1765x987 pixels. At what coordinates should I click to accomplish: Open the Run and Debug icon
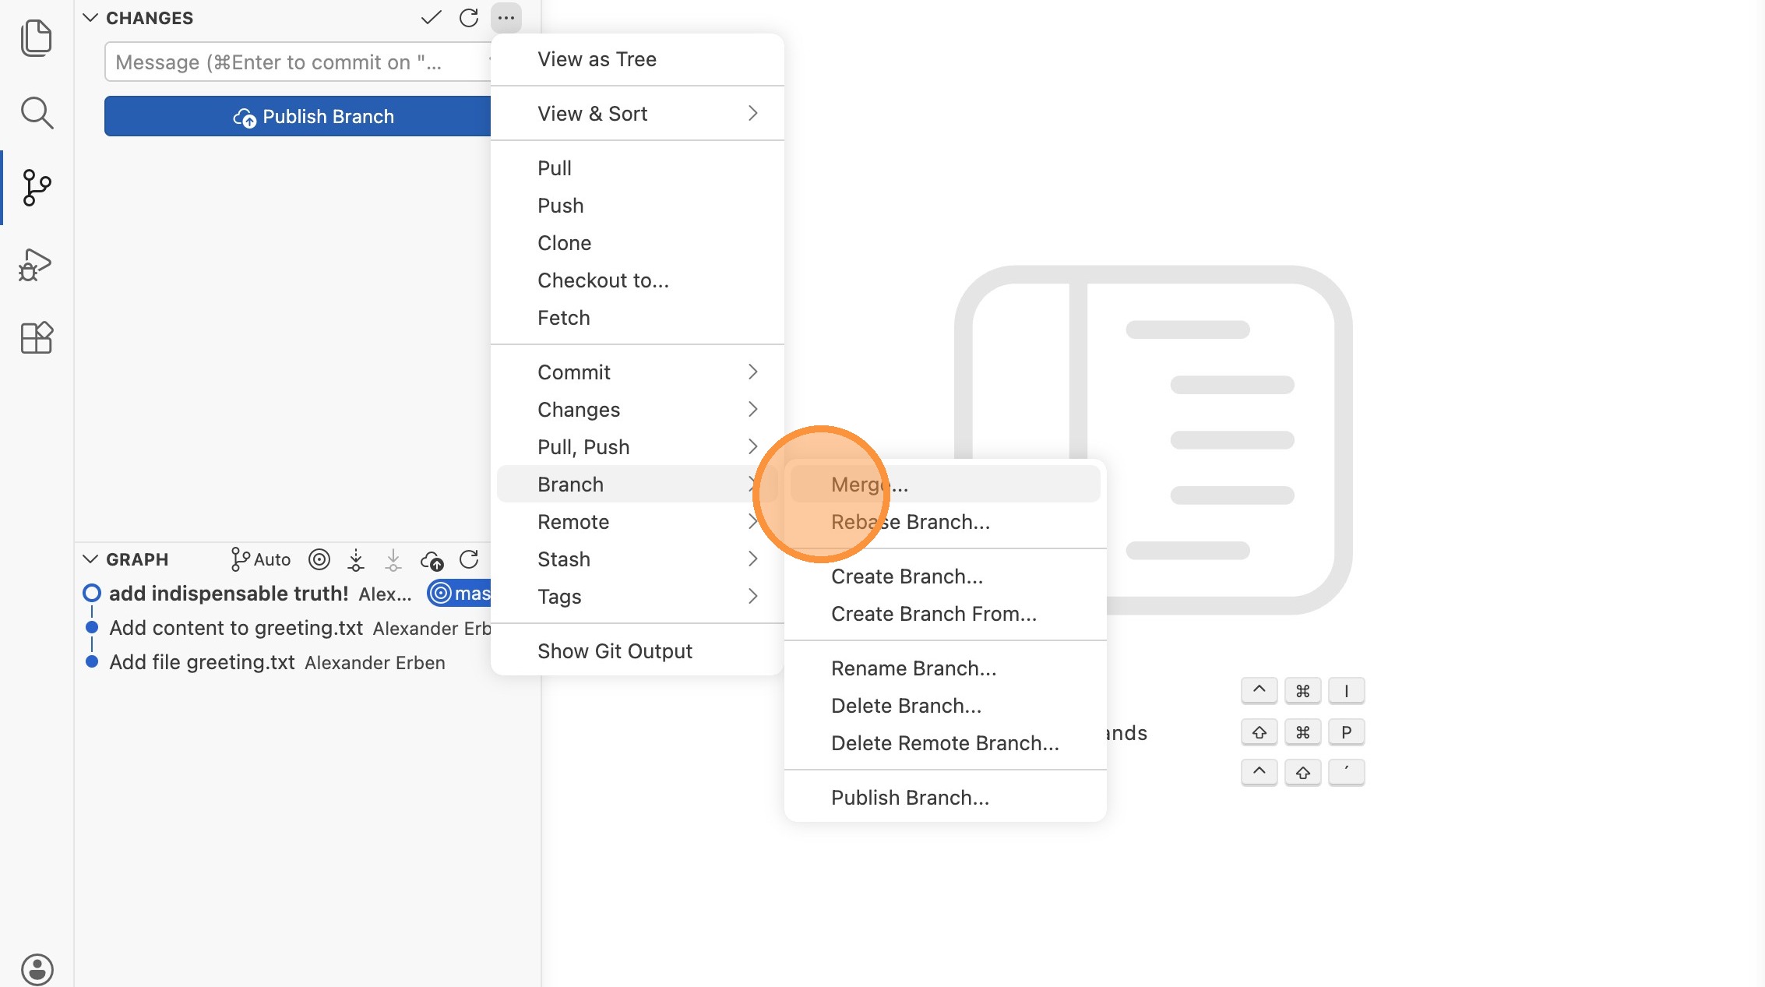click(x=36, y=265)
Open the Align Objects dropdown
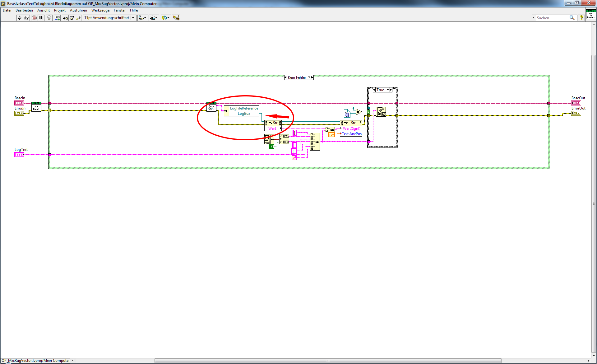The image size is (597, 364). coord(142,18)
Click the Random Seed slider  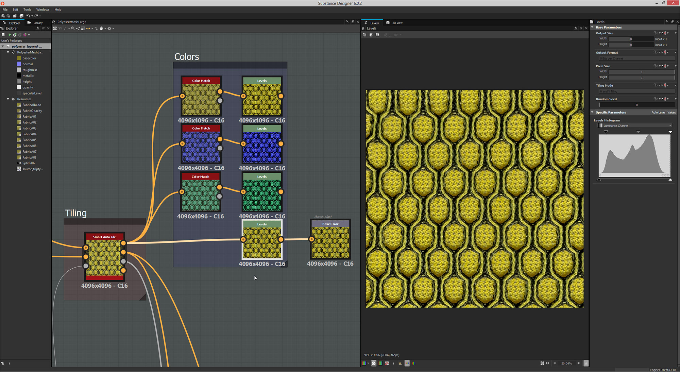(x=636, y=105)
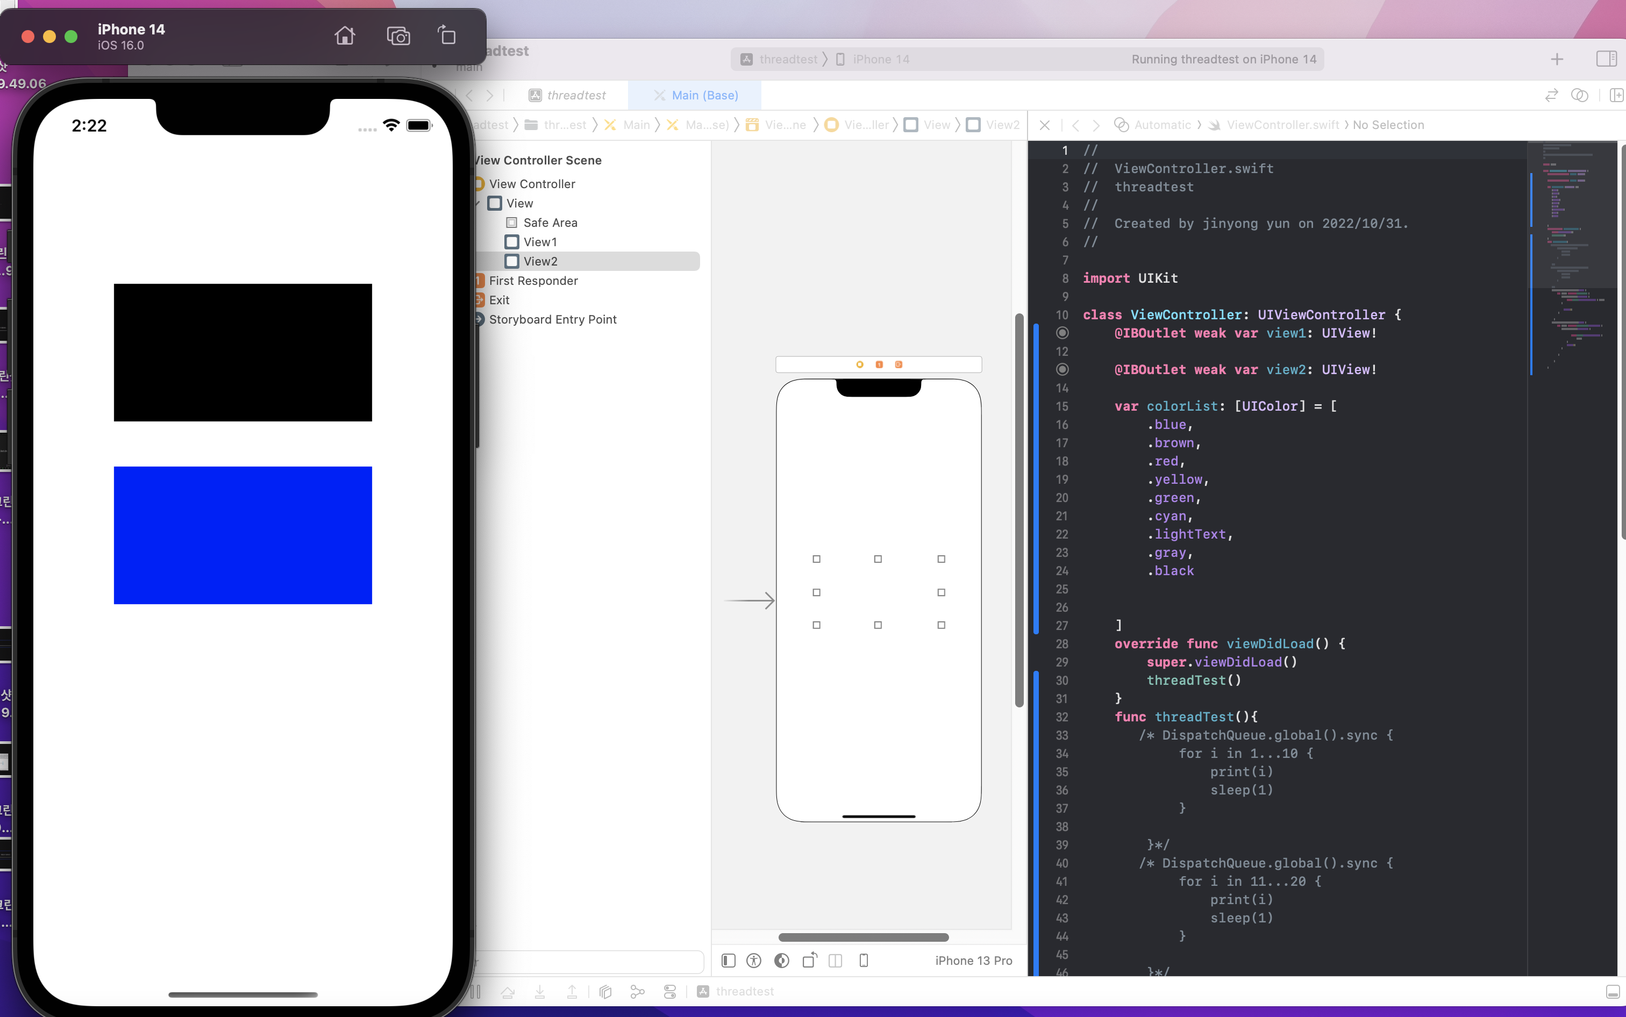Open the iPhone 13 Pro device selector
Image resolution: width=1626 pixels, height=1017 pixels.
tap(973, 961)
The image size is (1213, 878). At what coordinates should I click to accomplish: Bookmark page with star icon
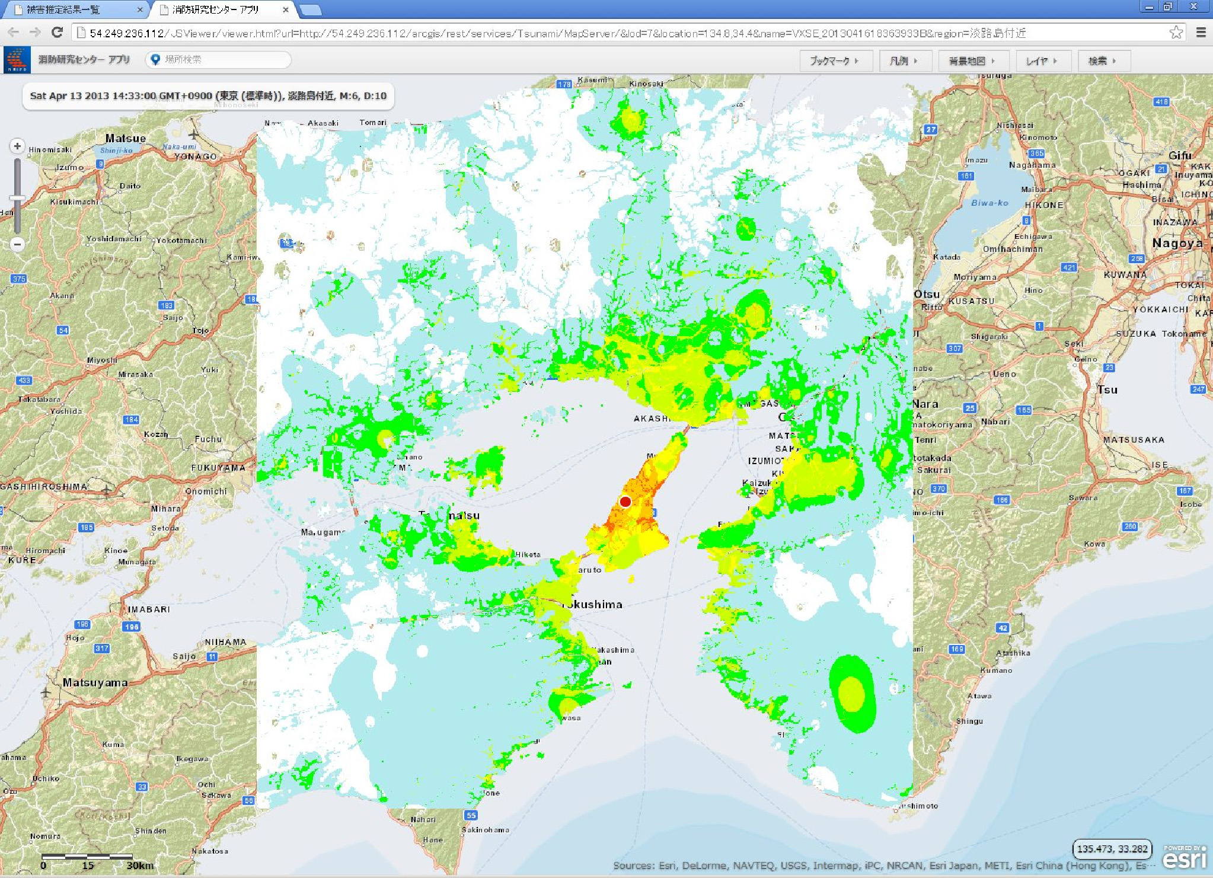(x=1176, y=33)
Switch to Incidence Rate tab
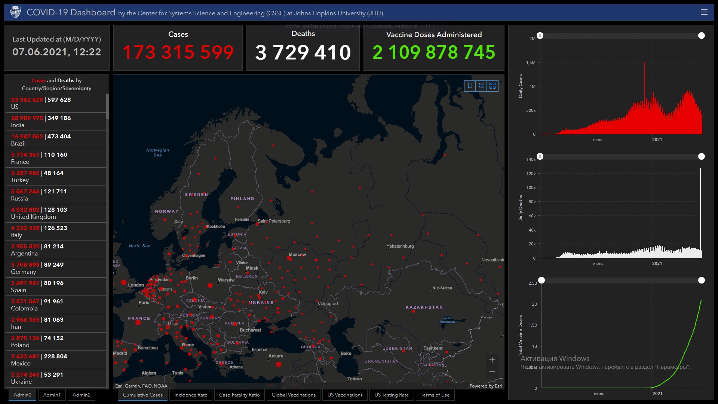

▶ _ABOUT THIS EXERCISE_: With the pictures left out, output the lines from the one containing "The image size is (1213, 878)." through the last line of the records above, exactly as they are.

▶ _OUTPUT OF THE TASK_:
The image size is (1213, 878). At what coordinates should I click to accomplish: Bookmark page with star icon
(x=1176, y=33)
Switch to Incidence Rate tab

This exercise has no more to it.